Exercise objective: Could you reproduce, from the records below, everything from the line with "Select Spyder_Cot's avatar icon" down to the line with "Task: Click the Sk Shaibaz page name", keeping both of those lines and changing nothing?

Materials provided:
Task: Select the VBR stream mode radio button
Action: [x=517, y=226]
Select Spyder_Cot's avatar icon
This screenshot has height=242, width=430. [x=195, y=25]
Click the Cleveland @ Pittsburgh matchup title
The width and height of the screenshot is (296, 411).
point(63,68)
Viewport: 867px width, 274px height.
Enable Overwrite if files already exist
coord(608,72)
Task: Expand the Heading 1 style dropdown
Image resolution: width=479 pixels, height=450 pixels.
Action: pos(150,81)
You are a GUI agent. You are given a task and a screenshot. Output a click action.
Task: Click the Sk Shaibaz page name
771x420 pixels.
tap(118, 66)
==
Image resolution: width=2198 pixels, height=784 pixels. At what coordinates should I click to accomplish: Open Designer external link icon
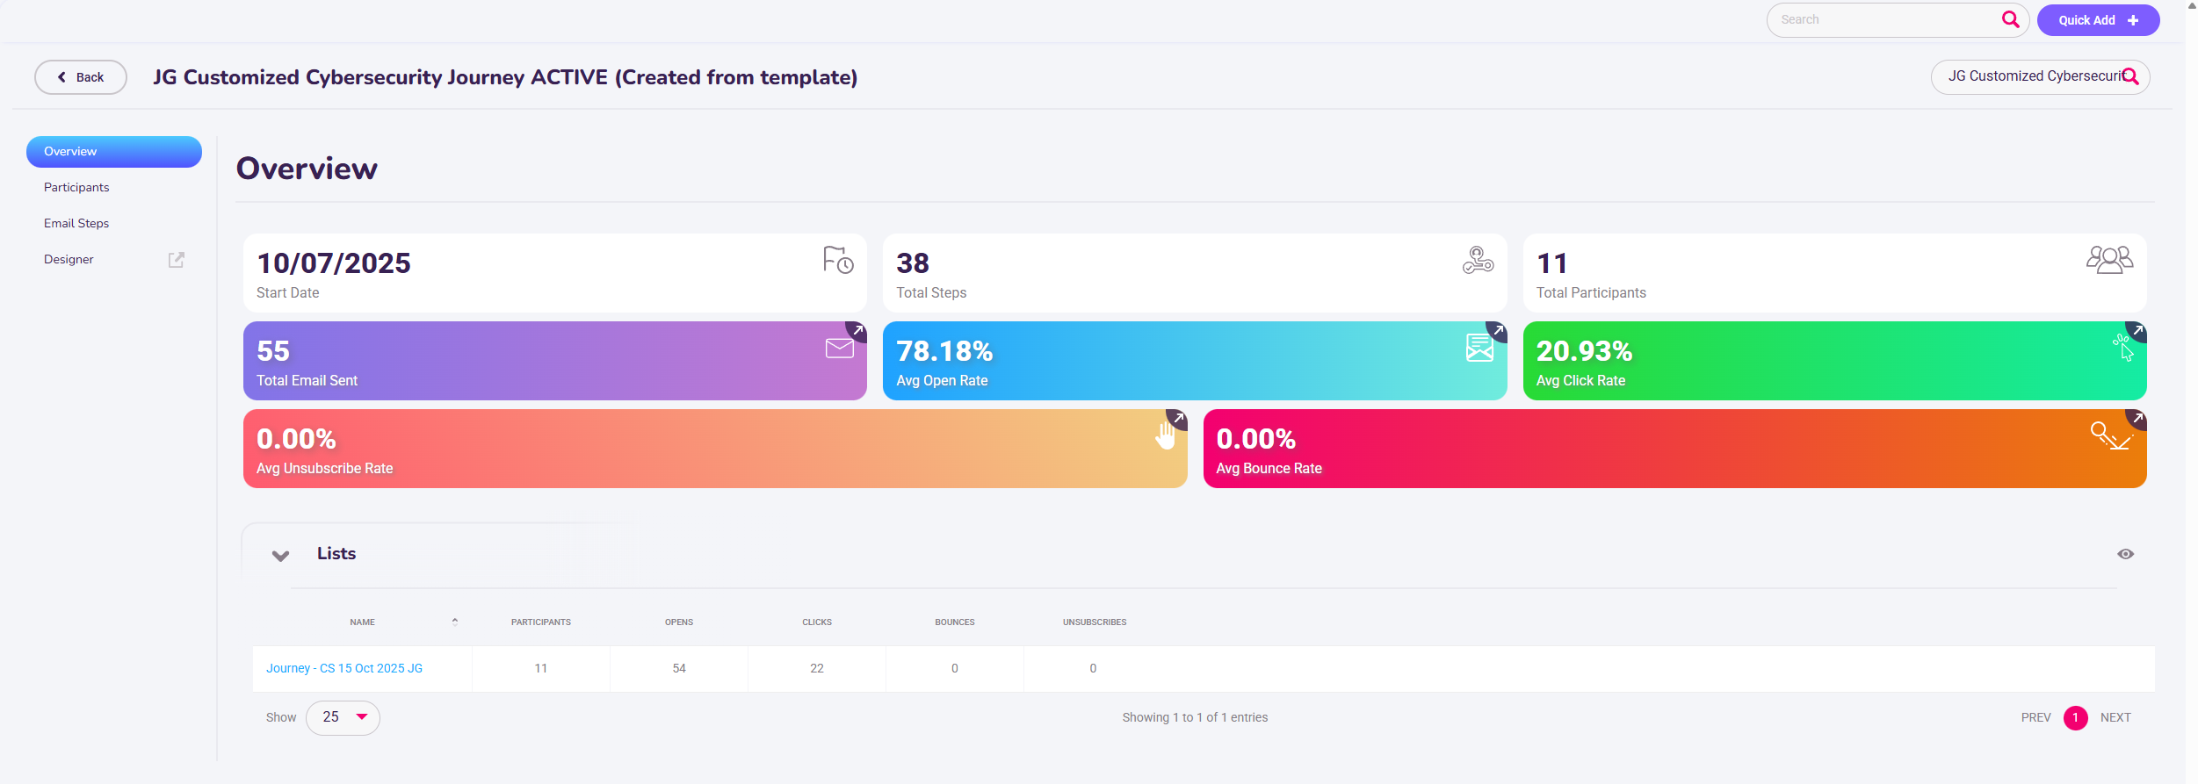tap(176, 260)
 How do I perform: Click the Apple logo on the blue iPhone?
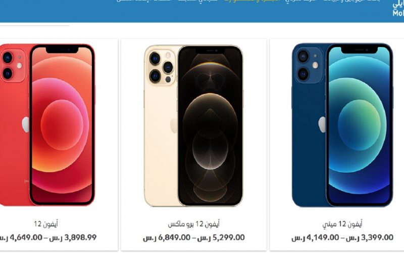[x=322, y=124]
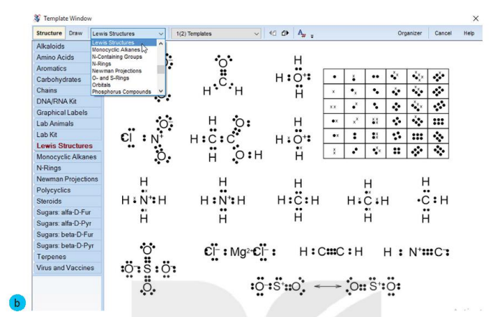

Response area:
Select Spyder_Cot's avatar icon
This screenshot has height=242, width=430. [x=195, y=25]
Click the Cleveland @ Pittsburgh matchup title
The width and height of the screenshot is (296, 411).
point(63,68)
Viewport: 867px width, 274px height.
Enable Overwrite if files already exist
coord(608,72)
Task: Expand the Heading 1 style dropdown
Image resolution: width=479 pixels, height=450 pixels.
Action: pos(150,81)
You are a GUI agent. You are given a task and a screenshot. Output a click action.
Task: Click the Sk Shaibaz page name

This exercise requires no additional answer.